_Problem details_:
Report, in full, each line of the material below in which the string "computer" occurs.

_Supplied material_:
- - - - -
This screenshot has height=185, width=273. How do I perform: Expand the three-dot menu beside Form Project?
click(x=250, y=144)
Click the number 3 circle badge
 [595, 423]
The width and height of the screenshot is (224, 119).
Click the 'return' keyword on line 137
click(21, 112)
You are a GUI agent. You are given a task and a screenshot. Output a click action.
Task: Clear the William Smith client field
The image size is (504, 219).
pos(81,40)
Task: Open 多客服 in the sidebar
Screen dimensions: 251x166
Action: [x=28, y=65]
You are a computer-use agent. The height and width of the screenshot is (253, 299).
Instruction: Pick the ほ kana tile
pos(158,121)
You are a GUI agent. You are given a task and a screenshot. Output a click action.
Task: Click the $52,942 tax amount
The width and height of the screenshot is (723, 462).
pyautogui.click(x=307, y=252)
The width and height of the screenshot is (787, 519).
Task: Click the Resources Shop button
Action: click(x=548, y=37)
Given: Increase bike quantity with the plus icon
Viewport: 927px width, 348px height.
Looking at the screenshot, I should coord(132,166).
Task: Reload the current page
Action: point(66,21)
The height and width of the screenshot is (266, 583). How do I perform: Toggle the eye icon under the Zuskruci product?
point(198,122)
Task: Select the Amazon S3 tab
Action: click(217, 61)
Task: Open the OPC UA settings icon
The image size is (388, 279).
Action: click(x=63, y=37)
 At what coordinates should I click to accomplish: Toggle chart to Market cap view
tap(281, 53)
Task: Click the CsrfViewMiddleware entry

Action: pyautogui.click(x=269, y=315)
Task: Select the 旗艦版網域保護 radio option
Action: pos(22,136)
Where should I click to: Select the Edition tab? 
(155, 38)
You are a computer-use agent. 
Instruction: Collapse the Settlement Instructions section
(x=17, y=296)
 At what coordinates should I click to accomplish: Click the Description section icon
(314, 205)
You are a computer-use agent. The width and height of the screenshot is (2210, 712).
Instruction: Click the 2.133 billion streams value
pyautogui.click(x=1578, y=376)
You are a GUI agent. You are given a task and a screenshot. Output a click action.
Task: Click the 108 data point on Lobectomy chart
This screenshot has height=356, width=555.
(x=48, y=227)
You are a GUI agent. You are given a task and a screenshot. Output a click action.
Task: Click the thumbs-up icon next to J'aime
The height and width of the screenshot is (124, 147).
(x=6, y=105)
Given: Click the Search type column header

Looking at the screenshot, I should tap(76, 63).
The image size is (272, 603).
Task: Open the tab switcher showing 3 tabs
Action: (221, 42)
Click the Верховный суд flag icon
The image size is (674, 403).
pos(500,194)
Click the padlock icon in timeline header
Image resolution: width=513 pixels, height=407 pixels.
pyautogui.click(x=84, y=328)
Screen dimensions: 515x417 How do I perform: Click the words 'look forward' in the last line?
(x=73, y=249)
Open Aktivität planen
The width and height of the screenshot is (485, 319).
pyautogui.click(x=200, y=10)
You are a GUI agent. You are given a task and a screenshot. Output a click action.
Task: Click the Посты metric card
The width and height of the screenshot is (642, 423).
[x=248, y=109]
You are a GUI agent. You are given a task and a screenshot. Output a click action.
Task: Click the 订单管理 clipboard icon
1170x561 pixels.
- - - - -
_Task result_:
You are a computer-use agent. The height and width of the screenshot is (253, 299).
You are a computer-use agent. 
You are a computer-use agent. The width and height of the screenshot is (2210, 712).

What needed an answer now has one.